** Opening Records shown block **

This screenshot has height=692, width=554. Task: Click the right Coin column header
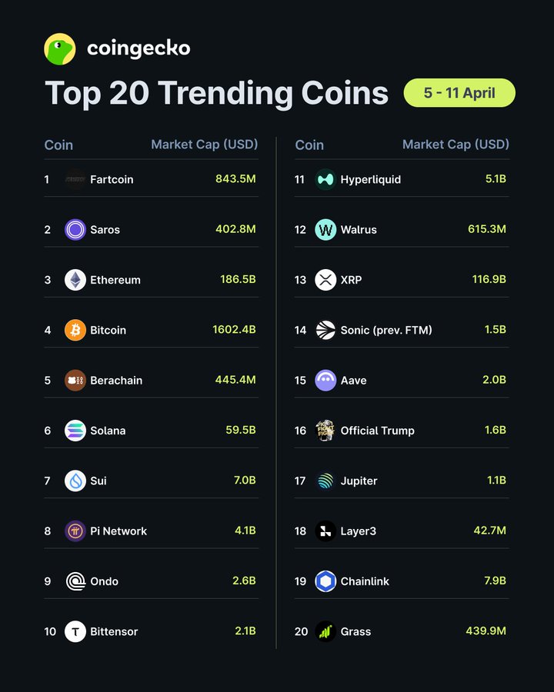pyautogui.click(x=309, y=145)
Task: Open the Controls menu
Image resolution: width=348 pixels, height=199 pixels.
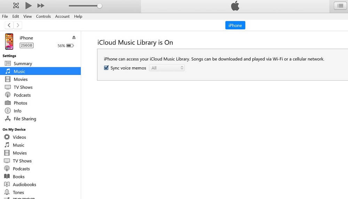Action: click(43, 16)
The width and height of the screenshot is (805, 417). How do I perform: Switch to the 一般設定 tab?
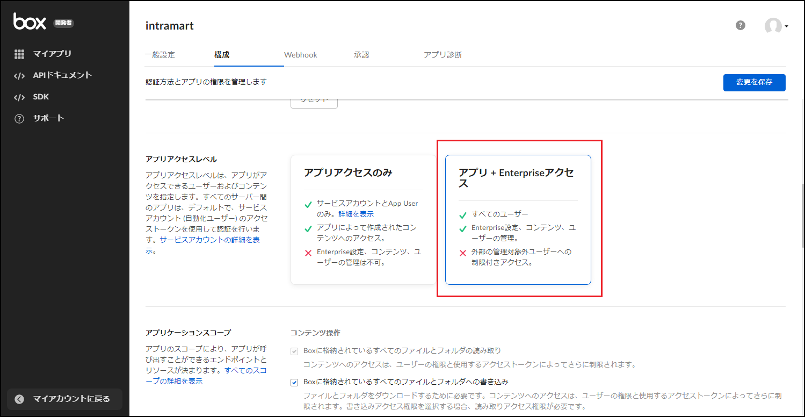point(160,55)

** Closing Records shown block **
** Opening Records shown block **

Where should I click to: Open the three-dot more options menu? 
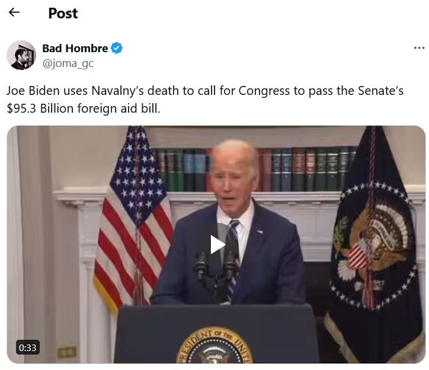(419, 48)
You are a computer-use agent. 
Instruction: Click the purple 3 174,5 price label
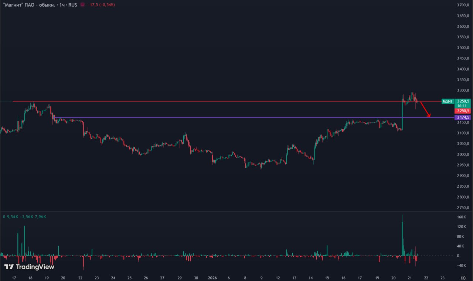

** Closing Records shown block **
** Opening Records shown block **

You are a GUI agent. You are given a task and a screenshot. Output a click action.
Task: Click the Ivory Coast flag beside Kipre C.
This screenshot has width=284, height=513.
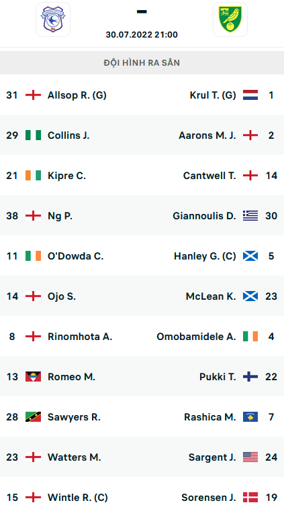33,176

** Closing Records shown block **

▶ **What is being asked**
Please make an exact copy of the lines above from the line with "You are a computer-use agent." through the line with "Instruction: Click the", both ends included.

▶ **Written solution**
You are a computer-use agent. 
Instruction: Click the purple 3 174,5 price label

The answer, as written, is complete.